(TO DO):
Each line of the listing below that includes "button" should be reported.

(SUPPLIED MATERIAL):

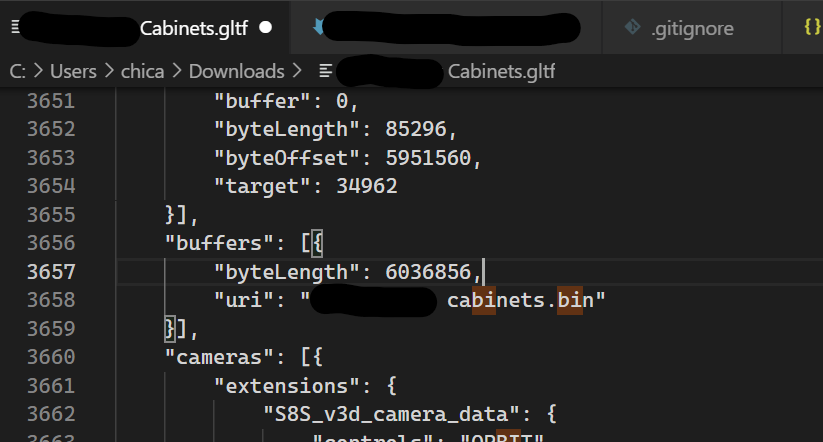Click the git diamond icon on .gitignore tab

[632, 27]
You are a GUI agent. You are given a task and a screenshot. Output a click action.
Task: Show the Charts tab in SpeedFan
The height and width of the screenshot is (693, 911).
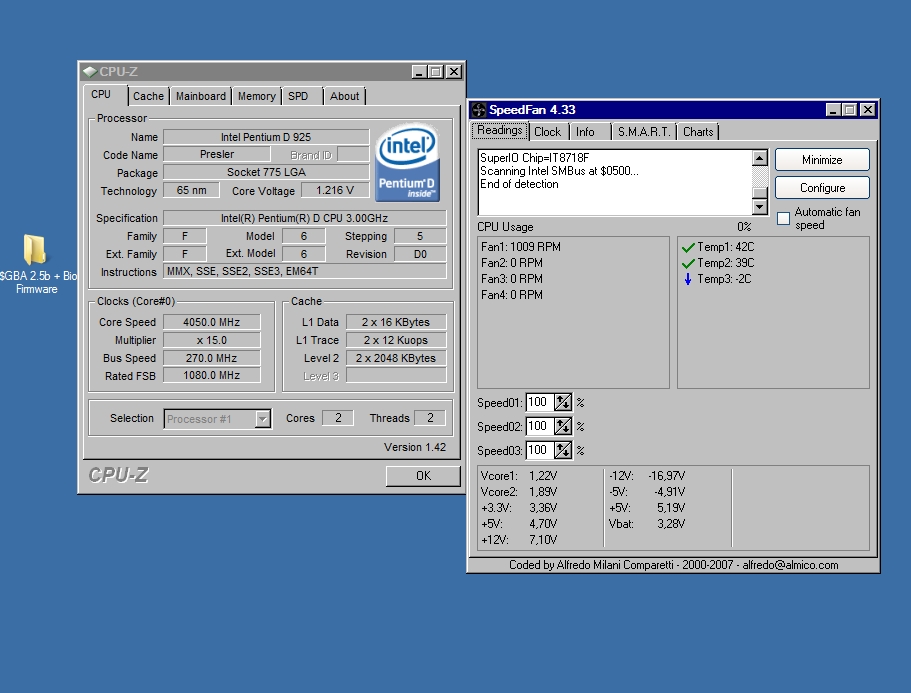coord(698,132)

---

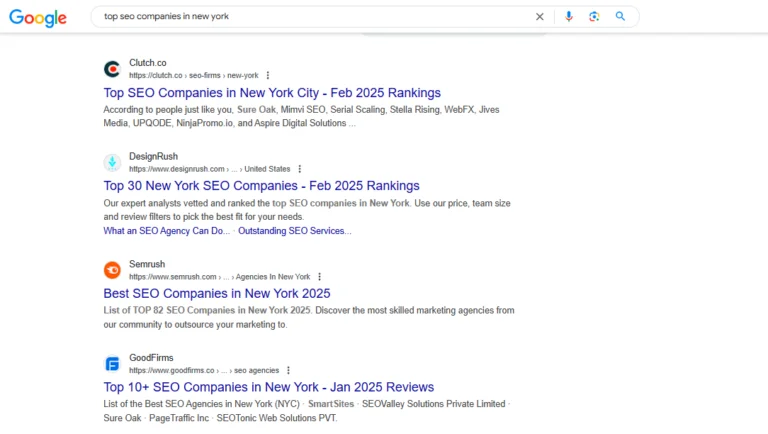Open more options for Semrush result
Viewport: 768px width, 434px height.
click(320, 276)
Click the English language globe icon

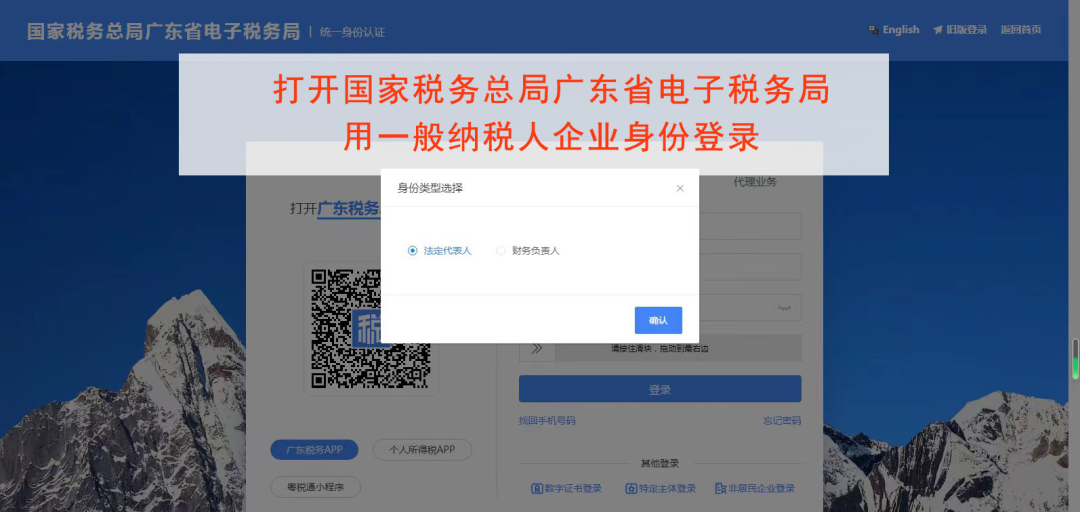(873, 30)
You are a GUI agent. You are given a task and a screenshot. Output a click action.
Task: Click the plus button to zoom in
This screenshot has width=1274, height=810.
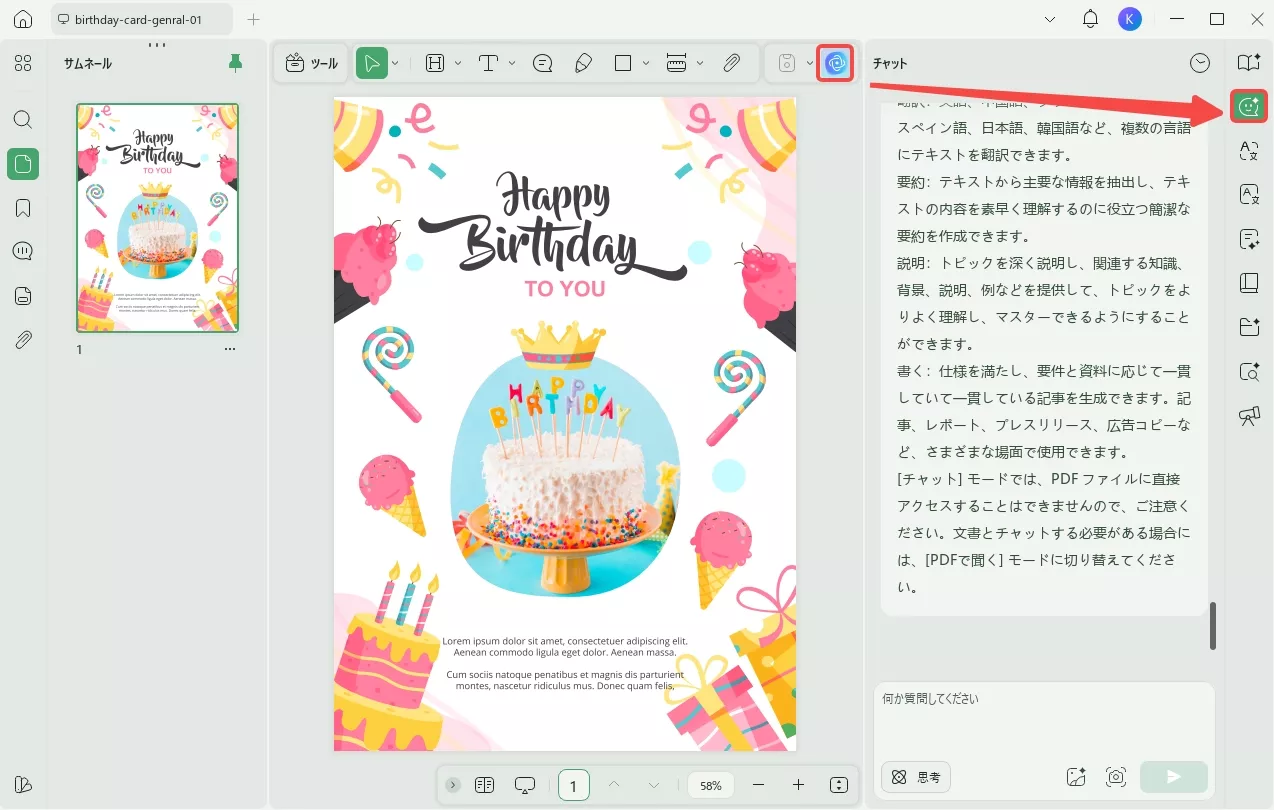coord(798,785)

---

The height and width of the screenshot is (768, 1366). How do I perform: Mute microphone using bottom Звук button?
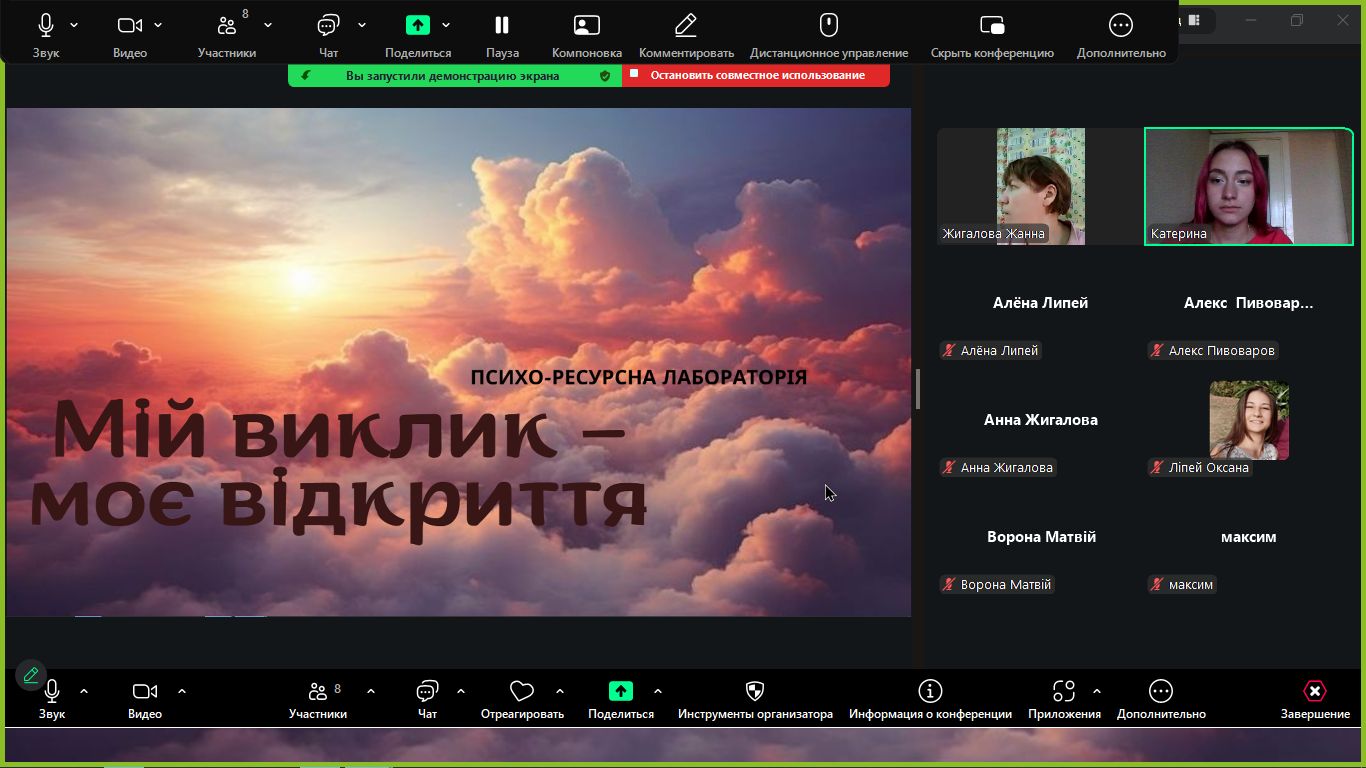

(SOLUTION TO THIS TASK):
Task: Click the plus button to zoom in
The height and width of the screenshot is (768, 1366). How do I perform: Mute microphone using bottom Звук button?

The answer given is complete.